▶ _What the task asks_: Exclude the pictures and reproduce exactly the lines that run from the one holding "Where should I" to the end of the entries below.

▶ _Provided data_:
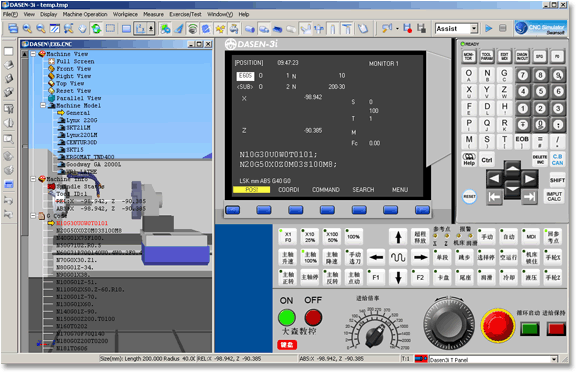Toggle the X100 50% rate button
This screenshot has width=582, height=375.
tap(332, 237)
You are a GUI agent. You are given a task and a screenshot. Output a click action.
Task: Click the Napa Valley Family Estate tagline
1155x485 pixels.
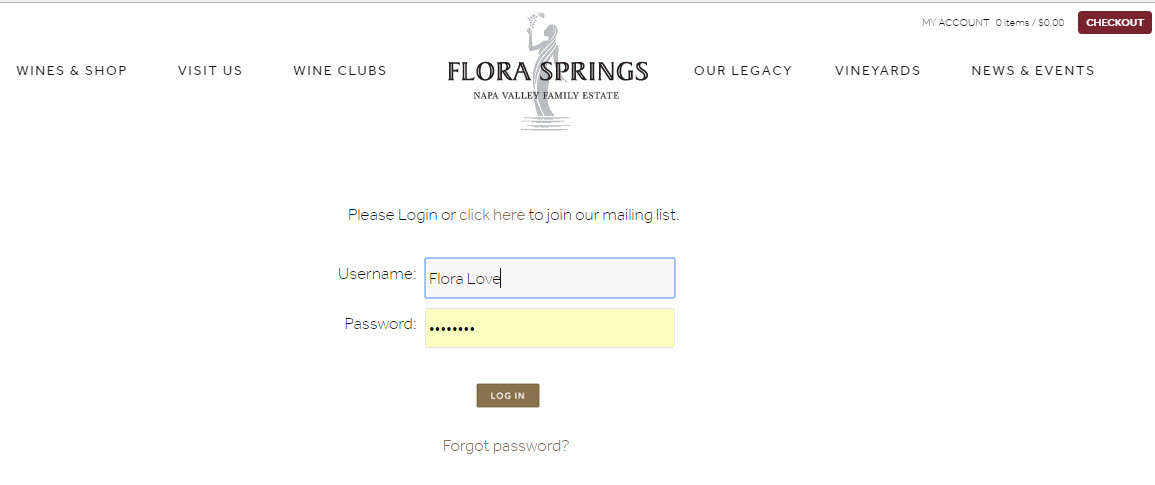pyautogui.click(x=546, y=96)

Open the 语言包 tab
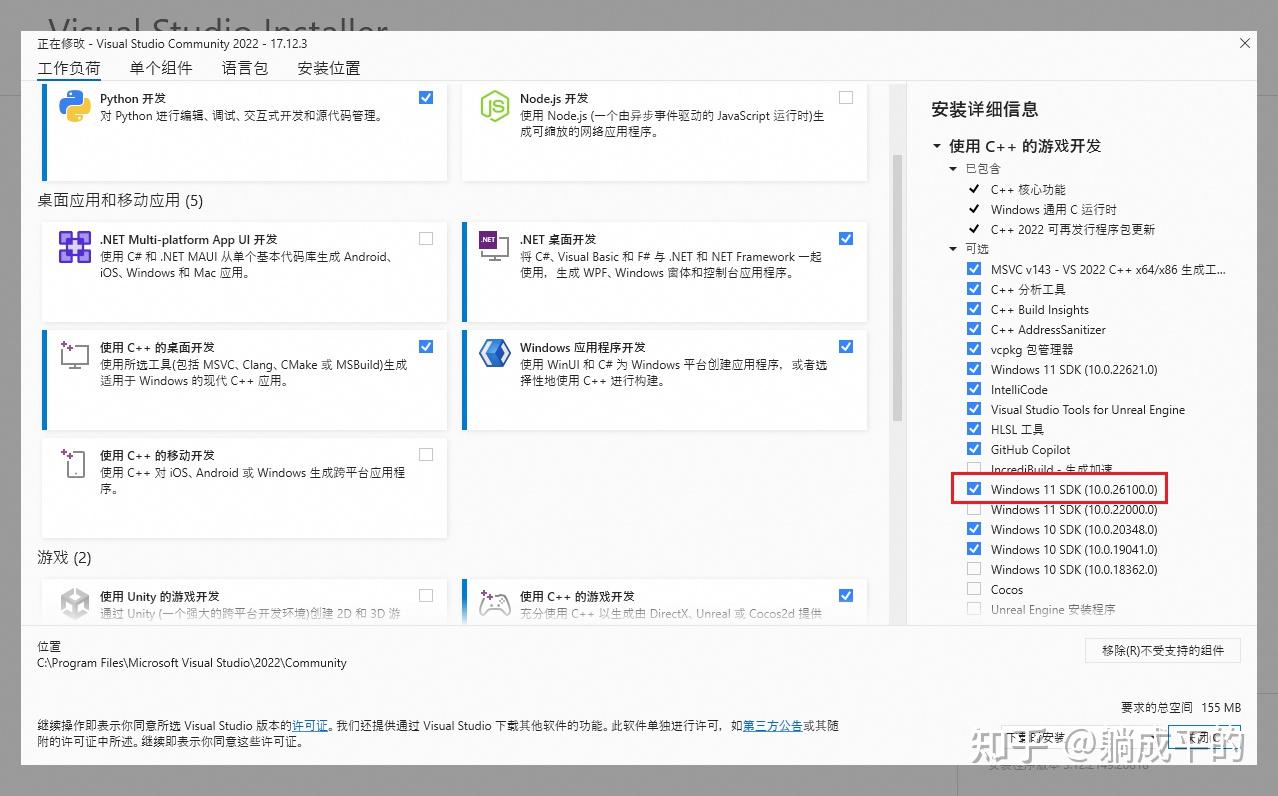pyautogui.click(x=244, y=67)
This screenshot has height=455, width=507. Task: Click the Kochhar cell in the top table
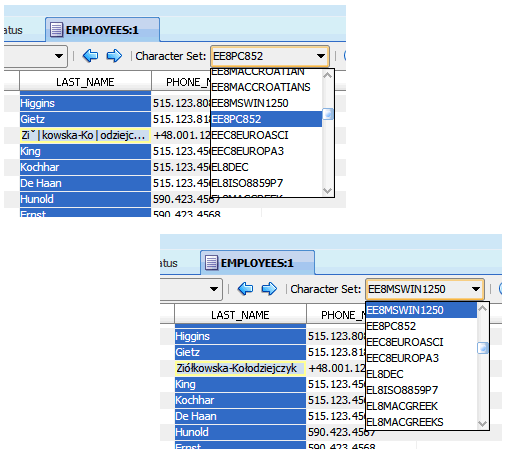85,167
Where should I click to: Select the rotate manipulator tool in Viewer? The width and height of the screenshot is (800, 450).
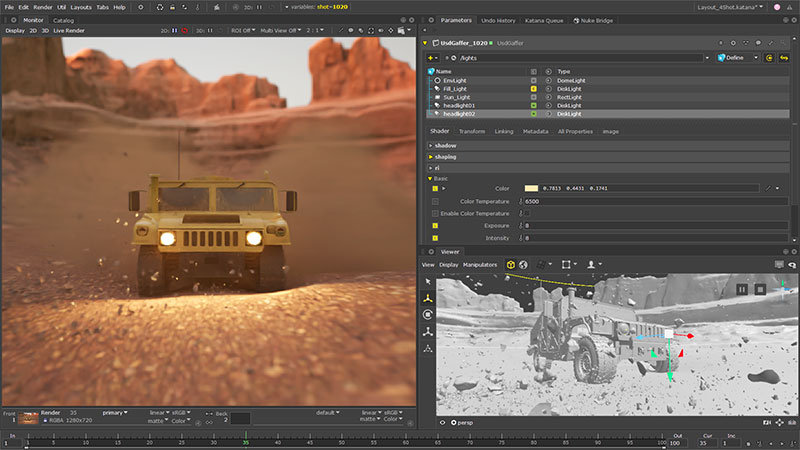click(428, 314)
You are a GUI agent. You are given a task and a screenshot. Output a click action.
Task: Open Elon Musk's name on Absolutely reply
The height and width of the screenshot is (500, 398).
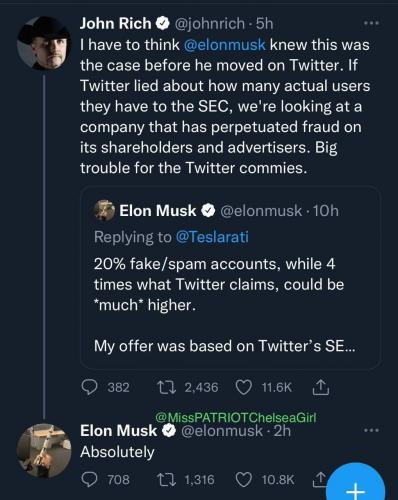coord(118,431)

▶ _Answer to the problem_:
Where should I click to: Select the rotate manipulator tool in Viewer? The width and height of the screenshot is (800, 450).
click(428, 314)
You are a GUI agent. You are given a task and a screenshot. Output a click action.
Task: Open Elon Musk's name on Absolutely reply
The height and width of the screenshot is (500, 398).
coord(118,431)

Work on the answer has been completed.